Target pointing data
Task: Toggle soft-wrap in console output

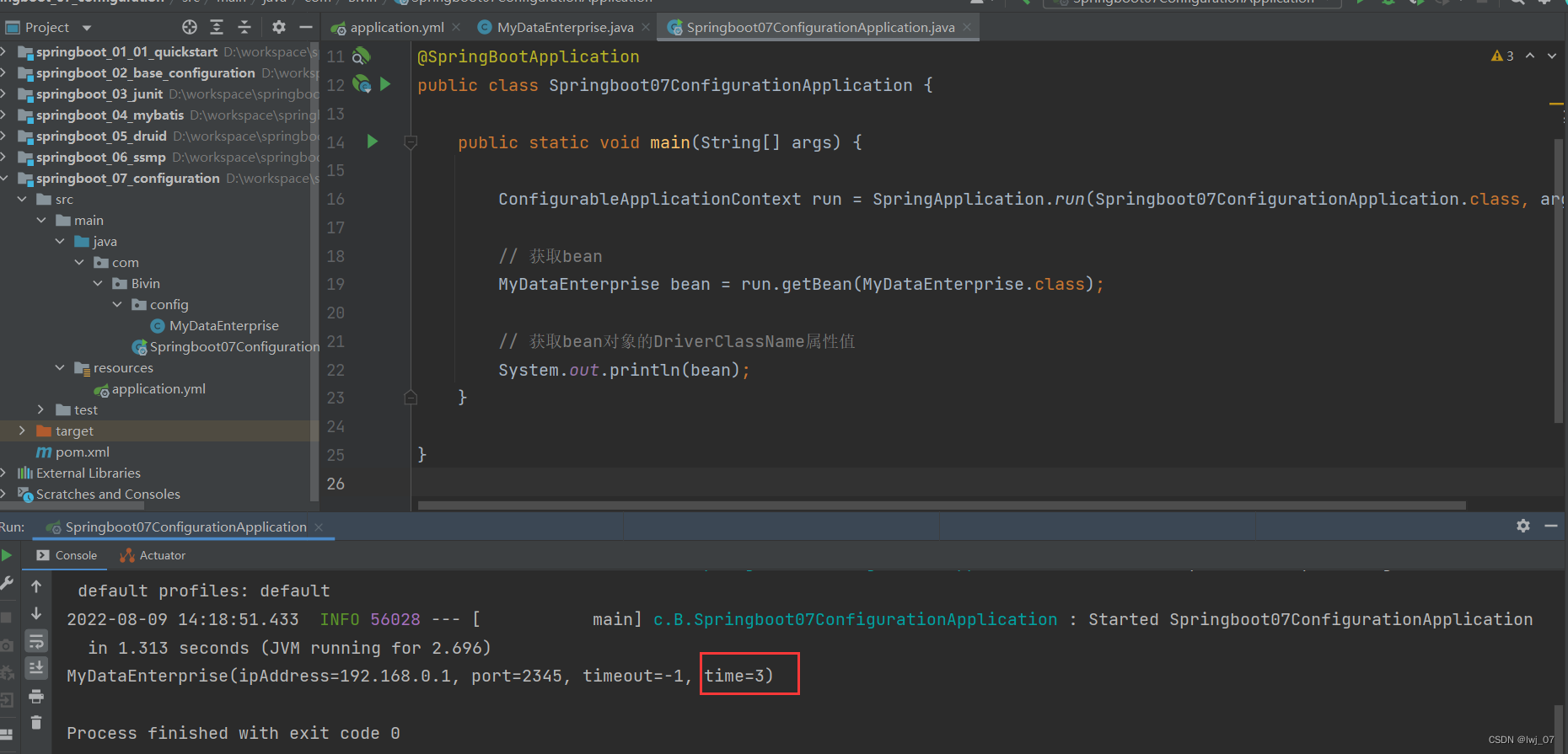Action: click(x=36, y=642)
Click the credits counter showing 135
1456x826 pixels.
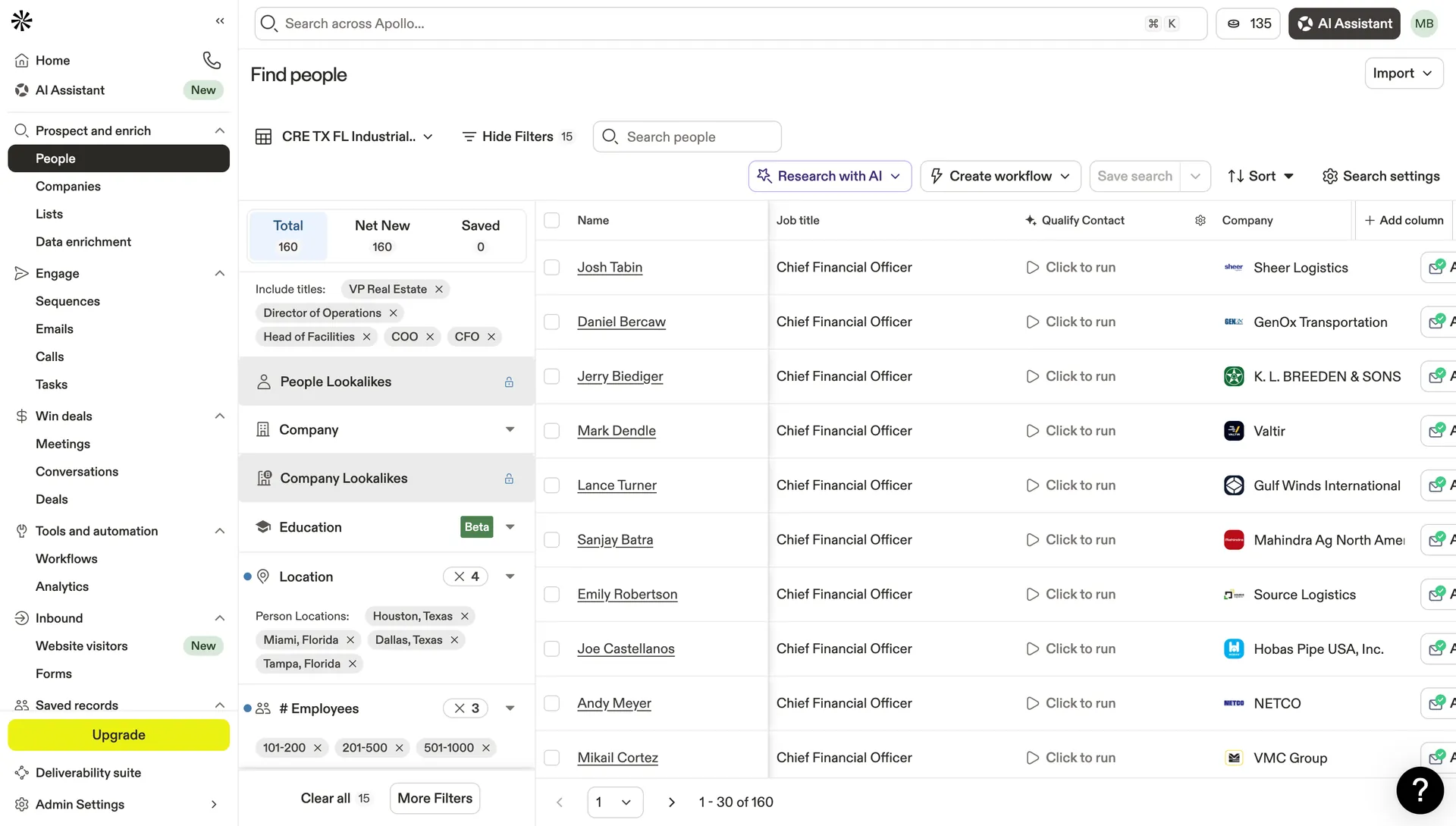click(x=1247, y=24)
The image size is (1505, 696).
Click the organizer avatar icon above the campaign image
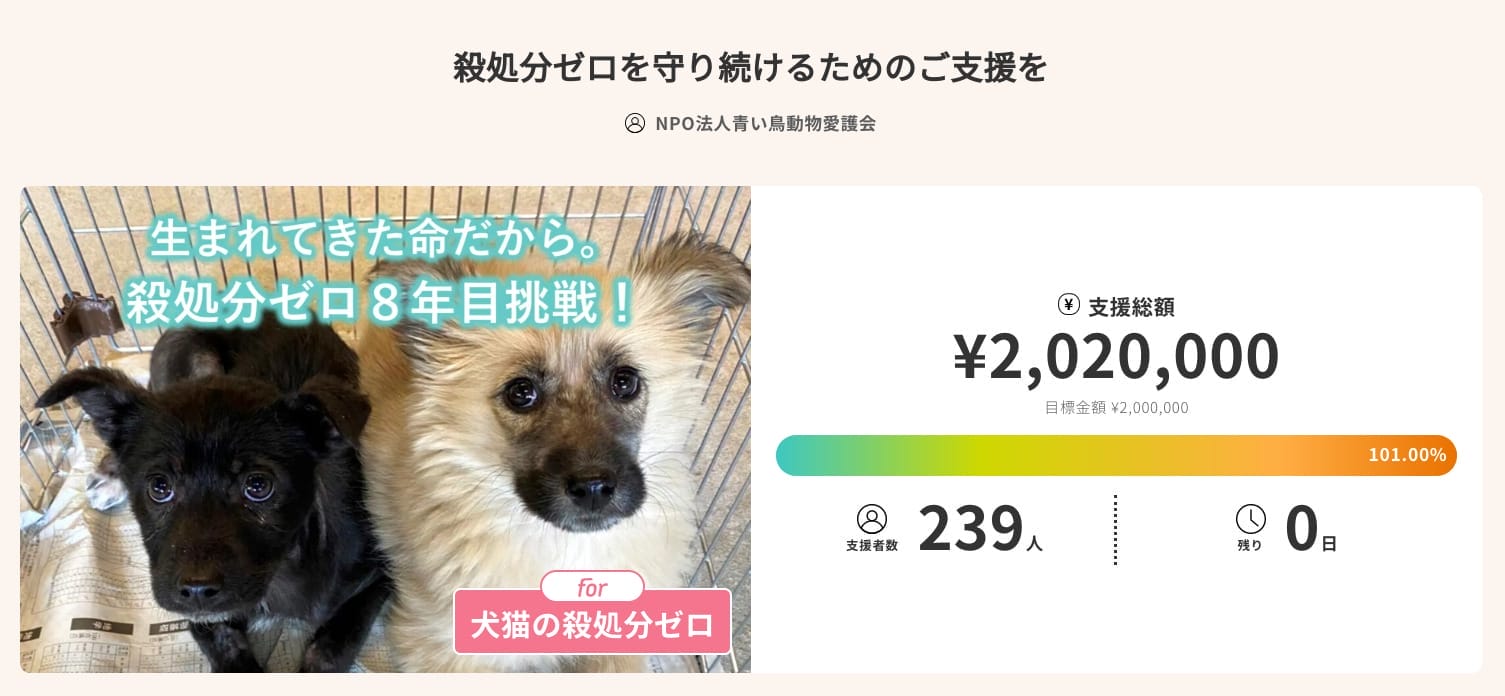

Exercise aim = Return all of the lines above word for word, leaving the pictures out of your answer.

Response to this task =
Task: Toggle soft-wrap in console output

Action: click(x=36, y=642)
Click the credits counter showing 135
1456x826 pixels.
click(x=1247, y=24)
The image size is (1505, 696).
Click the organizer avatar icon above the campaign image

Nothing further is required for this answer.